PROMPT
Write the data out verbatim.

▼▼▼

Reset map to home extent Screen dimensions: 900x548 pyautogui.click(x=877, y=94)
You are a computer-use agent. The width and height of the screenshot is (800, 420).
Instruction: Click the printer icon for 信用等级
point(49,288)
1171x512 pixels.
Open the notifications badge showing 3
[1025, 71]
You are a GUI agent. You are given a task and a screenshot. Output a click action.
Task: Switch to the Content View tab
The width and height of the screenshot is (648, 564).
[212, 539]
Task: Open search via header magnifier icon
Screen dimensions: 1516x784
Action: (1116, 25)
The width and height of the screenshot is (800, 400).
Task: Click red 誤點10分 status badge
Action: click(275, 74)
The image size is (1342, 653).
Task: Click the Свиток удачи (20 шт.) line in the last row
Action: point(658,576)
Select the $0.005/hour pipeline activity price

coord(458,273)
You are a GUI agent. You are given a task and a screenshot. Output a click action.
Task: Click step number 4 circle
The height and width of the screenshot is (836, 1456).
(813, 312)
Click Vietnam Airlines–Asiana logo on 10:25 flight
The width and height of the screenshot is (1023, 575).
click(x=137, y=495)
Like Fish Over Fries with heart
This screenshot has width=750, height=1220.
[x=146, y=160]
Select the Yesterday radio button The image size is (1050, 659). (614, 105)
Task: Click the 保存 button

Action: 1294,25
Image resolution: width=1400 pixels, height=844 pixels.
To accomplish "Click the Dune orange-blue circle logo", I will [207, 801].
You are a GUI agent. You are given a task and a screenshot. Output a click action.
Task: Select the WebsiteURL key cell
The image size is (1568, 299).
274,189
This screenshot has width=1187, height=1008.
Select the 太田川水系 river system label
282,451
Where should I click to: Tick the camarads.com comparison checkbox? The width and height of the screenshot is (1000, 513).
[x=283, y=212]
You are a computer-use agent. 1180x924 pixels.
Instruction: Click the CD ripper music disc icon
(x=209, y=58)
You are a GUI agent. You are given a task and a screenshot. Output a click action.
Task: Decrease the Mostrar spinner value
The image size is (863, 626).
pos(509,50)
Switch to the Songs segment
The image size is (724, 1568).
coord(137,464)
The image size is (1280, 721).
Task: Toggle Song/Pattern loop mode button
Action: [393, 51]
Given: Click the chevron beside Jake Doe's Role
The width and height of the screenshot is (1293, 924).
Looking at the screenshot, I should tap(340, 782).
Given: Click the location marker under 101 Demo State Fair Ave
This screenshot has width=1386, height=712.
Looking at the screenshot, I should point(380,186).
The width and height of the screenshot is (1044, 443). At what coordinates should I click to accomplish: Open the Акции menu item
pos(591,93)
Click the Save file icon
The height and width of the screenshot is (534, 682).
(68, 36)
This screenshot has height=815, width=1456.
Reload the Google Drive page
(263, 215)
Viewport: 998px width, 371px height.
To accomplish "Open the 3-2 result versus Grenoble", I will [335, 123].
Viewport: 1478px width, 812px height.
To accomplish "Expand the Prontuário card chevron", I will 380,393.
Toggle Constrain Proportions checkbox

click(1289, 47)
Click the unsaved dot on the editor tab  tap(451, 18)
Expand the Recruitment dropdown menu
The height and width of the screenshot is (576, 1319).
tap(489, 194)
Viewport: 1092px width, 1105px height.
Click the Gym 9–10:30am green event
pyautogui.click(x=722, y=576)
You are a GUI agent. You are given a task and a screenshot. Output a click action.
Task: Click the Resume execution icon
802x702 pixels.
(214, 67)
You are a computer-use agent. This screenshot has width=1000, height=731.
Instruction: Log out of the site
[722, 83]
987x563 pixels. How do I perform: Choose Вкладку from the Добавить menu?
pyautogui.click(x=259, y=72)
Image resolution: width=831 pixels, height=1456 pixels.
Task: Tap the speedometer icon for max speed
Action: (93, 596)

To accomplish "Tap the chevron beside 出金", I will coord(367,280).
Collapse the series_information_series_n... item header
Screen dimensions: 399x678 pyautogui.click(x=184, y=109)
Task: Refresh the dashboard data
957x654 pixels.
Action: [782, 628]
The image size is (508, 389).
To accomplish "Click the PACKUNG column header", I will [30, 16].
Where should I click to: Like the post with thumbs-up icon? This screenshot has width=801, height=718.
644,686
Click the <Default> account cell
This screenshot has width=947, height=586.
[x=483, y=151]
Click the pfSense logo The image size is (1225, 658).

▲▲▲

EXERCISE SOLUTION
Reset map to home extent Screen dimensions: 900x548 pyautogui.click(x=877, y=94)
You are a computer-use agent. The width and height of the screenshot is (800, 420).
Instruction: Click the printer icon for 信用等级
point(49,288)
1171x512 pixels.
Open the notifications badge showing 3
[1025, 71]
You are a GUI agent. You are given a task and a screenshot. Output a click action.
Task: Switch to the Content View tab
The width and height of the screenshot is (648, 564).
[212, 539]
Task: Open search via header magnifier icon
Screen dimensions: 1516x784
Action: (1116, 25)
The width and height of the screenshot is (800, 400).
Task: Click red 誤點10分 status badge
Action: click(275, 74)
The image size is (1342, 653).
Task: Click the Свиток удачи (20 шт.) line in the last row
Action: point(658,576)
Select the $0.005/hour pipeline activity price

coord(458,273)
You are a GUI agent. You are given a task and a screenshot. Output a click action.
Task: Click step number 4 circle
The height and width of the screenshot is (836, 1456).
(813, 312)
Click Vietnam Airlines–Asiana logo on 10:25 flight
The width and height of the screenshot is (1023, 575).
click(x=137, y=495)
Like Fish Over Fries with heart
This screenshot has width=750, height=1220.
[x=146, y=160]
Select the Yesterday radio button The image size is (1050, 659). (614, 105)
Task: Click the 保存 button

Action: 1294,25
Image resolution: width=1400 pixels, height=844 pixels.
To accomplish "Click the Dune orange-blue circle logo", I will [207, 801].
You are a GUI agent. You are given a task and a screenshot. Output a click action.
Task: Select the WebsiteURL key cell
The image size is (1568, 299).
274,189
This screenshot has width=1187, height=1008.
Select the 太田川水系 river system label
282,451
Where should I click to: Tick the camarads.com comparison checkbox? The width and height of the screenshot is (1000, 513).
[x=283, y=212]
You are a computer-use agent. 1180x924 pixels.
Instruction: Click the CD ripper music disc icon
(x=209, y=58)
You are a GUI agent. You are given a task and a screenshot. Output a click action.
Task: Decrease the Mostrar spinner value
The image size is (863, 626).
pos(509,50)
Switch to the Songs segment
The image size is (724, 1568).
coord(137,464)
The image size is (1280, 721).
Task: Toggle Song/Pattern loop mode button
Action: [393, 51]
Given: Click the chevron beside Jake Doe's Role
The width and height of the screenshot is (1293, 924).
Looking at the screenshot, I should tap(340, 782).
Given: Click the location marker under 101 Demo State Fair Ave
This screenshot has width=1386, height=712.
Looking at the screenshot, I should point(380,186).
The width and height of the screenshot is (1044, 443). At what coordinates should I click to accomplish: Open the Акции menu item
pos(591,93)
Click the Save file icon
The height and width of the screenshot is (534, 682).
(68, 36)
This screenshot has height=815, width=1456.
Reload the Google Drive page
(263, 215)
Viewport: 998px width, 371px height.
To accomplish "Open the 3-2 result versus Grenoble", I will [335, 123].
Viewport: 1478px width, 812px height.
To accomplish "Expand the Prontuário card chevron", I will 380,393.
Toggle Constrain Proportions checkbox

click(1289, 47)
Click the unsaved dot on the editor tab  tap(451, 18)
Expand the Recruitment dropdown menu
The height and width of the screenshot is (576, 1319).
tap(489, 194)
Viewport: 1092px width, 1105px height.
Click the Gym 9–10:30am green event
pyautogui.click(x=722, y=576)
You are a GUI agent. You are given a task and a screenshot. Output a click action.
Task: Click the Resume execution icon
802x702 pixels.
(214, 67)
You are a computer-use agent. This screenshot has width=1000, height=731.
Instruction: Log out of the site
[722, 83]
987x563 pixels. How do I perform: Choose Вкладку from the Добавить menu?
pyautogui.click(x=259, y=72)
Image resolution: width=831 pixels, height=1456 pixels.
Task: Tap the speedometer icon for max speed
Action: (93, 596)

To accomplish "Tap the chevron beside 出金", I will coord(367,280).
Collapse the series_information_series_n... item header
Screen dimensions: 399x678 pyautogui.click(x=184, y=109)
Task: Refresh the dashboard data
957x654 pixels.
Action: [782, 628]
The image size is (508, 389).
To accomplish "Click the PACKUNG column header", I will [30, 16].
Where should I click to: Like the post with thumbs-up icon? This screenshot has width=801, height=718.
644,686
Click the <Default> account cell
This screenshot has width=947, height=586.
[x=483, y=151]
Click the pfSense logo The image size is (1225, 658).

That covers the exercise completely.